Pero antes de que su venganza me alcance, debo narrar mi historia: la mía, la de Dingir, no la del mundo. Iniciaré mi relato hablando de una pequeña grieta en una piedra, en un gran bloque de diorita que había sido transportado en una balsa hasta Uruk, desde las lejanas canteras del norte, donde pocos han estado.
Tal vez un mal espíritu salió por la grieta y me poseyó, aunque no lo creo. Había sido bendecida por la sacerdotisa de Innana. Es posible que el demonio estuviese escondido muy dentro, fuera del alcance de la diosa; o quizá la diosa no la bendijo con sinceridad, pues ella odiaba aquel bloque de piedra. No creo que fuese un mal espíritu, aunque esta misma pregunta me la he hecho a mí mismo docenas de veces, y me temo que no puedo culpar a nadie de lo que sucedió. Ni siquiera a mí mismo.
La grieta era muy pequeña. ¿Como una hormiga? No, mucho menor. Apenas del grosor de un cabello.
Y no me apartaré de la verdad, lo juro por las tres mil seiscientas divinidades, tanto las celestiales como las infernales.

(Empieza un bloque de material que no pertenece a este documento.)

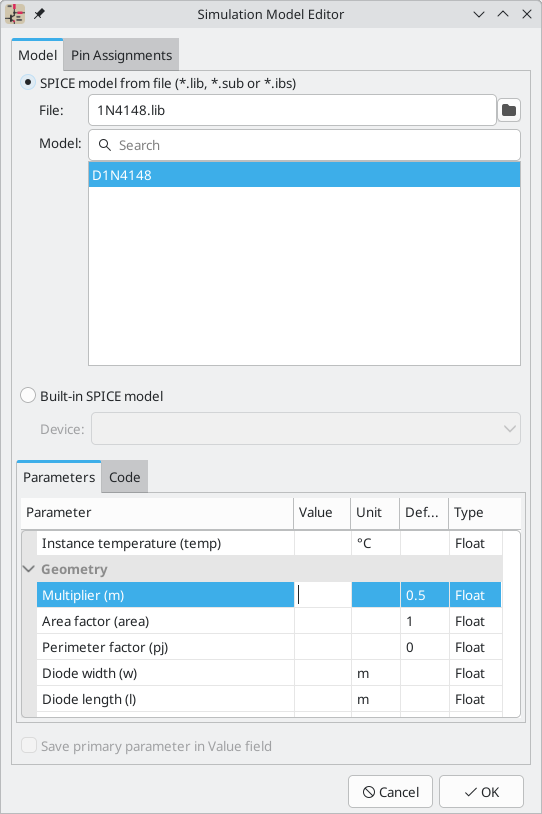Collapse the Geometry parameter group

29,569
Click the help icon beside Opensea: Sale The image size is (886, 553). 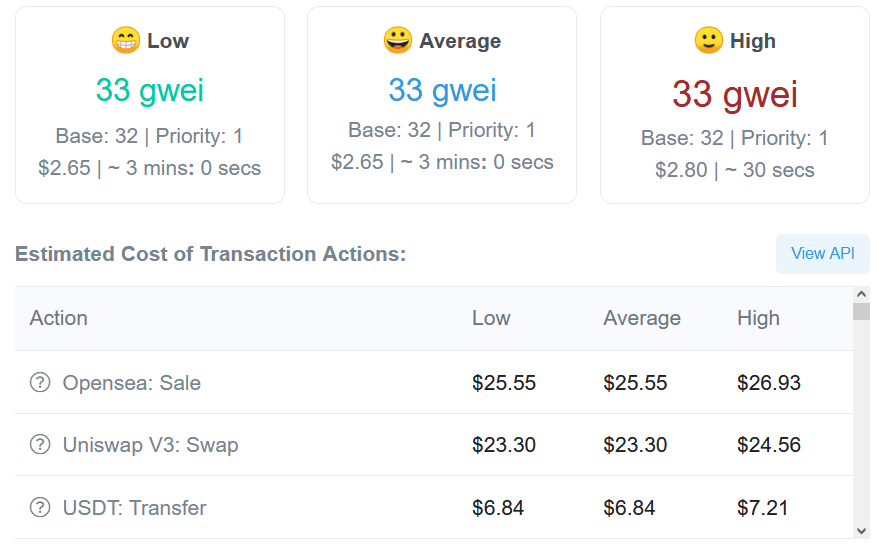pos(40,382)
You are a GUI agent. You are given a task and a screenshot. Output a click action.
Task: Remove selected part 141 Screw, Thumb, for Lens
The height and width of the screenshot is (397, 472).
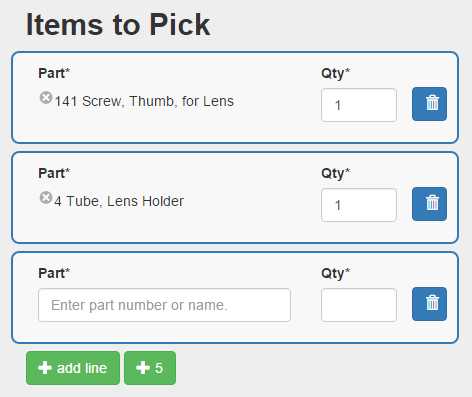point(46,98)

Sonrío. Cuando escribo la tablilla, muchos somos capaces de recitar los nombres de las tres mil seiscientas divinidades. Y no sólo eso; también sabemos quiénes están casadas con quién, cuáles son hijas, cuáles hermanas, qué ciudad protegen, qué parte del universo gobiernan y con quién forman tríada. Pero la capacidad de recordar se enturbiará ahora que existe la escritura, y pronto la memoria perderá su importancia.
Me siento tentado de empezar, como cuando era niño: la tríada principal está formada por An, dios del cielo y padre de los dioses; por Enlil, señor del viento, que gobierna los destinos, y por Enki, señor de la sabiduría. La segunda tríada está compuesta por Sin, dios de la luna; por Utu, dios del sol y de la justicia, y por Innana, diosa del amor y de la guerra, que gobierna al planeta Venus. Y así, hasta completar las mil doscientas tríadas. Luego empezaría con las mil ochocientas parejas divinas: Innana está casada con Dummuzi, el dios de la agricultura, al que mató; su hermana Ereshkigal está casada con Nergal, dios celeste que cayó al infierno...
Pero ya basta, olvidemos a los dioses para hablar de la pequeña grieta del grosor de un cabello.